エッチング・パーツは9点が含まれている。 砲身のライフリング,グリルなどである。 しかし砲身パーツ内側にはきちんとライフルがモールドされているので「なんで」と感じてしまう。 このシリーズはエッチングが入っているのが「売り」のひとつになっているのだが, 果たして本当に必要なのか,単に「エッチング・パーツ付き」と表示したいだけなのではないのか, とちょっと疑問でもある。
注2:部隊マークについては, キットのデカールは一応それらしく出来ているが, 正確な意匠や色は不明である。

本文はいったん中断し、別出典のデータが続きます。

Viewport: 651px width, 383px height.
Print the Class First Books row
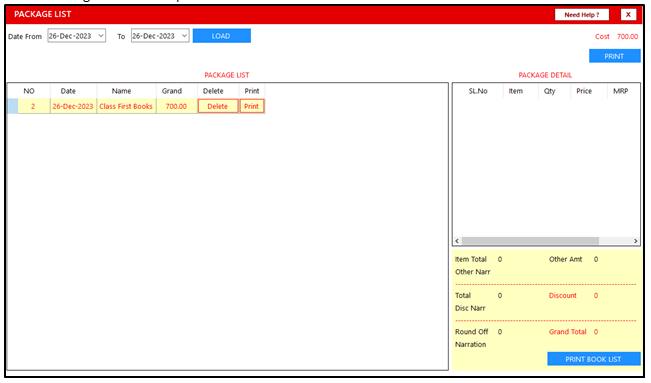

14501と14502には,このシリーズとしては初めてフィギュアが12体含まれている。 ただしポーズとしては6種類で,各ポーズが2体ずつになっている。 結構よい出来である。 ポーズが1/35の"6201 German Artillery Crew"のキットと同じにしてあるのが面白い。 カール1門の運用には19名必要だった(1945年2月頃からは16名)ので, もっと付けてくれてもよかったと思う。 小銃などの武器は含まれていないので歩兵に転用するには武器のスクラッチなどが必要になるが, 1/144の他の製品と組み合わせるなどの応用も一応可能だろう。 成型色は塗装してしまえば関係ないと言えば関係ないが, "Loki", "Thor"が54cm砲身を装備して形式上Geraet 041となったのは1944年なので, 14507の成型色をダーク・グリーンにした意図が理解できない。 なおドラゴンの2004年版カタログでは,パンツァーコープの新製品として,
◆間違い探し◆ドラゴンのキットの組立説明書には大抵何か間違いがある, という「悪しき伝統」がある。 今回の4つのキットの場合,致命的な間違いは砲架の取り付け位置である。 カールは,自走状態のときには, 重心が車体中央付近になるように砲架全体が後退した位置に固定されている。 下の写真は手前のグレーの車体がキット14502で射撃状態, 奥のダーク・イエローの車体が14508で走行状態に組んである。 砲架の位置が違うことがわかると思う。 4つのキットの組立説明書と箱絵は全て砲架が射撃状態の位置になっているので, 14501, 14508のキットを作る場合には注意。
その他「マーキソグ」なんて表記もあるが…これは「お約束」か。
◆3社キット比較◆1/144のキットとしては後発だけに, 先行した他社キットとの比較は避けられない。 アトリエ・インフィニティや メタル・トループスのキットと並べて比べてみた。 メタル・トループスのキットは, 部品の擦り合わせとヒケ,隙間のパテ埋めをした程度で, ディテール・アップなどは全く施しておらず未塗装状態である。 アトリエ・インフィニティのキットは, 走行状態の8転輪タイプのGeraet 040(キット番号G-019)で, 大型の丸い昇降ハンドルを自作した以外は素組み。 グレーの単色をし,墨入れ,ドライ・ブラシ,ハイライトなどを入れてある。 ドラゴンのキットは14508で,素組み,未塗装の状態である。 (未塗装のものと塗装したものを並べるのは,厳密な比較とは言えないかもしれないが…)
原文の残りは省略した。